> [Entries taken from a collection]
──────────────────────────────

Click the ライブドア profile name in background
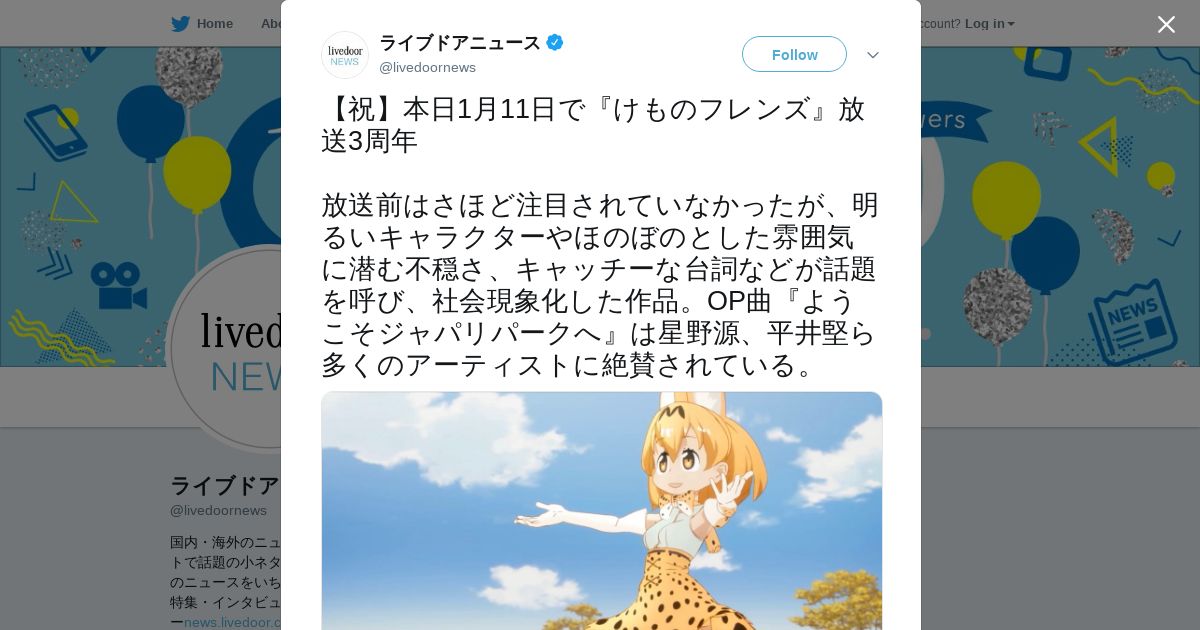This screenshot has width=1200, height=630. [224, 486]
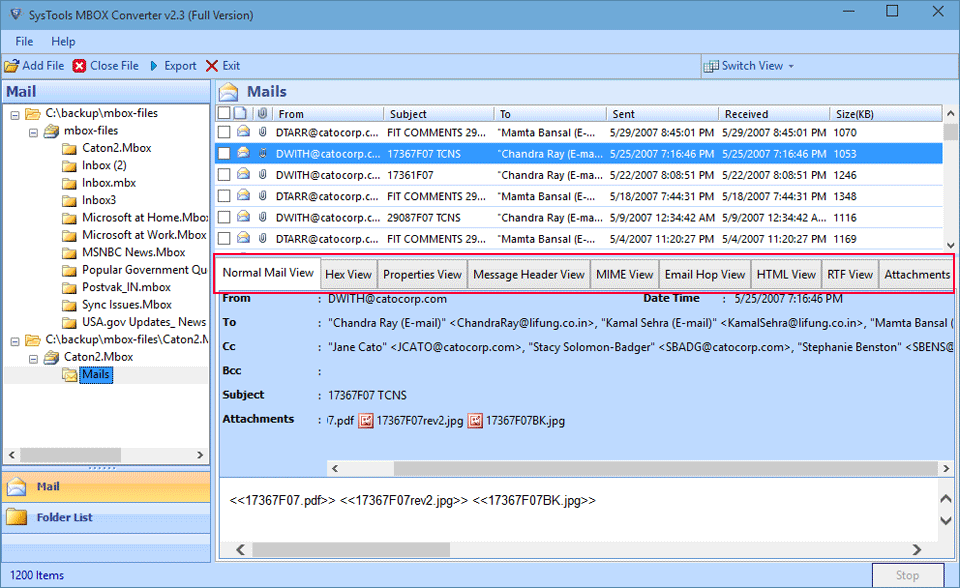Click the red X Exit icon
This screenshot has width=960, height=588.
click(x=211, y=66)
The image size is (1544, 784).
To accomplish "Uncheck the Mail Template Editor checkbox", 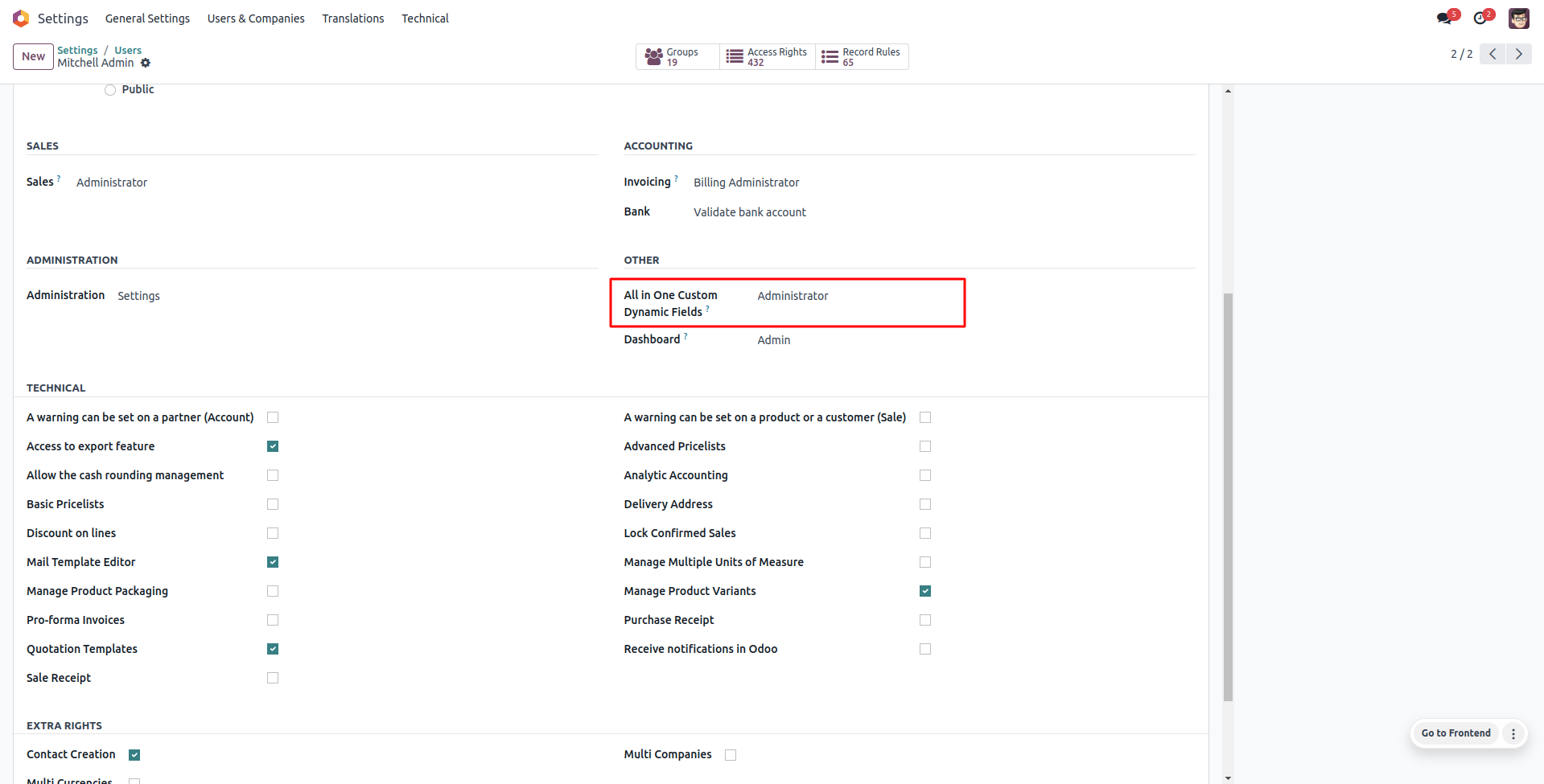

──────────────────────────────

> [WHAT IS EXPECTED]
Starting with the top line, write out all the data above exactly; keep the pictures out.

> [ANSWER BELOW]
Click the ライブドア profile name in background
This screenshot has width=1200, height=630. [224, 486]
Click the red X Exit icon
This screenshot has width=960, height=588.
click(x=211, y=66)
The image size is (1544, 784).
To accomplish "Uncheck the Mail Template Editor checkbox", 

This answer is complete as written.